How Does Bel-Air Manor Nursing & Rehabilitation Center Compare to Other Connecticut Nursing Homes?

Compared to the 100 nursing homes in Connecticut, BEL-AIR MANOR NURSING & REHABILITATION CENTER's overall rating (3 stars) is below the state average of 3.0, staff turnover (39%) is near the state average of 46%, and health inspection rating (3 stars) is at the national benchmark.

What Should Families Ask When Visiting Bel-Air Manor Nursing & Rehabilitation Center?

Based on this facility's data, families visiting should ask: "Can I visit during a mealtime to observe dining assistance and food quality?" "How do you handle medical emergencies, and what is your hospital transfer rate?" "Can I speak with family members of current residents about their experience?"

Is Bel-Air Manor Nursing & Rehabilitation Center Safe?

Based on CMS inspection data, BEL-AIR MANOR NURSING & REHABILITATION CENTER has a clean safety record: no substantiated abuse findings (meaning no confirmed cases of resident harm), no Immediate Jeopardy citations (the most serious violation level indicating risk of serious injury or death), and is not on the Special Focus Facility watch list (a federal program monitoring the lowest-performing 1% of nursing homes). The facility has a 3-star overall rating and ranks #100 of 100 nursing homes in Connecticut. While no facility is perfect, families should still ask about staff-to-resident ratios and recent inspection results during their visit.

Do Nurses at Bel-Air Manor Nursing & Rehabilitation Center Stick Around?

BEL-AIR MANOR NURSING & REHABILITATION CENTER has a staff turnover rate of 39%, which is about average for Connecticut nursing homes (state average: 46%). Moderate turnover is common in nursing homes, but families should still ask about staff tenure and how the facility maintains care continuity when employees leave.

Was Bel-Air Manor Nursing & Rehabilitation Center Ever Fined?

BEL-AIR MANOR NURSING & REHABILITATION CENTER has been fined $13,627 across 1 penalty action. This is below the Connecticut average of $33,215. While any fine indicates a compliance issue, fines under $50,000 are relatively common and typically reflect isolated problems that were subsequently corrected. Families should ask what specific issues led to these fines and confirm they've been resolved.
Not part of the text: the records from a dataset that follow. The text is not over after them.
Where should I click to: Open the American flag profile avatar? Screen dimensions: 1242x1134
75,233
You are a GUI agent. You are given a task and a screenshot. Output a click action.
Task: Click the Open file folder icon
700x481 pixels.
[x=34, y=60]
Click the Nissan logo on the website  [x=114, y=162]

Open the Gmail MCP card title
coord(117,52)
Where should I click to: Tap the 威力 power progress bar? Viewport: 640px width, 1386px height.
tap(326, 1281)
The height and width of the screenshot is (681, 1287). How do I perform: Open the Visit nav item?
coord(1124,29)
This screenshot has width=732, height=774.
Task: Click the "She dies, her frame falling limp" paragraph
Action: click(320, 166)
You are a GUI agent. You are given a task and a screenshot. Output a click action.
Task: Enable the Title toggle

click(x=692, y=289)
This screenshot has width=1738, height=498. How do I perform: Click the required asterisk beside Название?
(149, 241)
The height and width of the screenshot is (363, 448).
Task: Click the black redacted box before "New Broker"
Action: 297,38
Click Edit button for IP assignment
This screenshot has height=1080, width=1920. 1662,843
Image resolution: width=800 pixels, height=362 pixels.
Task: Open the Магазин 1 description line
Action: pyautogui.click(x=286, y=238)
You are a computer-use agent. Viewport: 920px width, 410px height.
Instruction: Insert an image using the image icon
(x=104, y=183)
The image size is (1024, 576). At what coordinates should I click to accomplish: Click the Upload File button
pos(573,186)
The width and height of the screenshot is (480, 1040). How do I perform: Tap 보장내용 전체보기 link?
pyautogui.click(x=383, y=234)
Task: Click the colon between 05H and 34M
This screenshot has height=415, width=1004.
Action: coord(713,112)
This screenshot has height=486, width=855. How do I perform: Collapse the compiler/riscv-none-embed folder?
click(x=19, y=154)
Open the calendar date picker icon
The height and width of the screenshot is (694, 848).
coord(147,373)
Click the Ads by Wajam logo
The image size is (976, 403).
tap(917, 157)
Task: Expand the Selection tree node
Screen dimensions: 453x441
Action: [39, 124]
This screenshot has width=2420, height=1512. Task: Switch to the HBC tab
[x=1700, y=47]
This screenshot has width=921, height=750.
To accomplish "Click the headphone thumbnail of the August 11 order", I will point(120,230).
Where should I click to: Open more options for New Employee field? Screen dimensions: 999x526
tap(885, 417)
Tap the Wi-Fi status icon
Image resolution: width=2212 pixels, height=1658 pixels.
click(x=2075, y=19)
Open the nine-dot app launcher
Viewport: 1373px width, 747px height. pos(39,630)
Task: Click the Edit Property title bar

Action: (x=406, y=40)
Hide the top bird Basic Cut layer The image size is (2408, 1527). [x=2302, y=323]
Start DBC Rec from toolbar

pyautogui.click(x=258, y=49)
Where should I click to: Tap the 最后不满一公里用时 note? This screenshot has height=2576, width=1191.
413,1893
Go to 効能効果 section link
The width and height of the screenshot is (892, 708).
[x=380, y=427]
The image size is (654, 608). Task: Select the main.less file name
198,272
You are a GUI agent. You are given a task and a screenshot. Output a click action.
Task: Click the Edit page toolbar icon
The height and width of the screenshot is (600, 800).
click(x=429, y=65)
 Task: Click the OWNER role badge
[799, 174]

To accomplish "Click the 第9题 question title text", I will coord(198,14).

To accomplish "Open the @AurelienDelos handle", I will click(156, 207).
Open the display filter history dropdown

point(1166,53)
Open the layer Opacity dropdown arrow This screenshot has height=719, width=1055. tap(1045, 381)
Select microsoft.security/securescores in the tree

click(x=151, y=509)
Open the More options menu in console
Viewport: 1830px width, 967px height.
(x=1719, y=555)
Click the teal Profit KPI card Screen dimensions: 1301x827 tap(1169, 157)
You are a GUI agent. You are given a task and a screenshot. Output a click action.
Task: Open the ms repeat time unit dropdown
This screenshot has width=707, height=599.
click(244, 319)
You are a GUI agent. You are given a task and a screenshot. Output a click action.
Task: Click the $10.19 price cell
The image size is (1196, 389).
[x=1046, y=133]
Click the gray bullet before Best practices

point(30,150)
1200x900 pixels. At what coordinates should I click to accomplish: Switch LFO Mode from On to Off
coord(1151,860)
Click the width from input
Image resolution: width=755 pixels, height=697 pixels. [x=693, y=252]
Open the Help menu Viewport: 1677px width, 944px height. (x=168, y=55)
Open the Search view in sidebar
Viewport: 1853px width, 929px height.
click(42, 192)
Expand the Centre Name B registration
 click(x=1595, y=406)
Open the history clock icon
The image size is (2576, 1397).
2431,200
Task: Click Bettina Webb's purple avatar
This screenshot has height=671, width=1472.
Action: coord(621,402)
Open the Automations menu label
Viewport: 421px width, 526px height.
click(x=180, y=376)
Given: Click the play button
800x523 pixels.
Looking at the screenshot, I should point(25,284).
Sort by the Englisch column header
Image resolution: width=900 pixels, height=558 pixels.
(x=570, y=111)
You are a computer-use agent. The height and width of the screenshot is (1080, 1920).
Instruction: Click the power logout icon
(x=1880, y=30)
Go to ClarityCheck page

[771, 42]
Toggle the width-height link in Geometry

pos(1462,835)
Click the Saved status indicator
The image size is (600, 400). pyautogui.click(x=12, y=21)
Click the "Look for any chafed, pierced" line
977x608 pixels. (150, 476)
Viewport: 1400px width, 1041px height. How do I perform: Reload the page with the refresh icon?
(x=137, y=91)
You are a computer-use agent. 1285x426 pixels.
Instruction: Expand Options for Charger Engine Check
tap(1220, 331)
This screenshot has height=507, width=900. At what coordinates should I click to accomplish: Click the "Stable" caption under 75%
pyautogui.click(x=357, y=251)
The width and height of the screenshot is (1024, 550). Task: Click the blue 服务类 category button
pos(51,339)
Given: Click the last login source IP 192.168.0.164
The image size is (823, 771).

Is Bel-Air Manor Nursing & Rehabilitation Center on Any Federal Watch List?

BEL-AIR MANOR NURSING & REHABILITATION CENTER is not on any federal watch list. The most significant is the Special Focus Facility (SFF) program, which identifies the bottom 1% of nursing homes nationally based on persistent, serious quality problems. Not being on this list means the facility has avoided the pattern of deficiencies that triggers enhanced federal oversight. This is a positive indicator, though families should still review the facility's inspection history directly.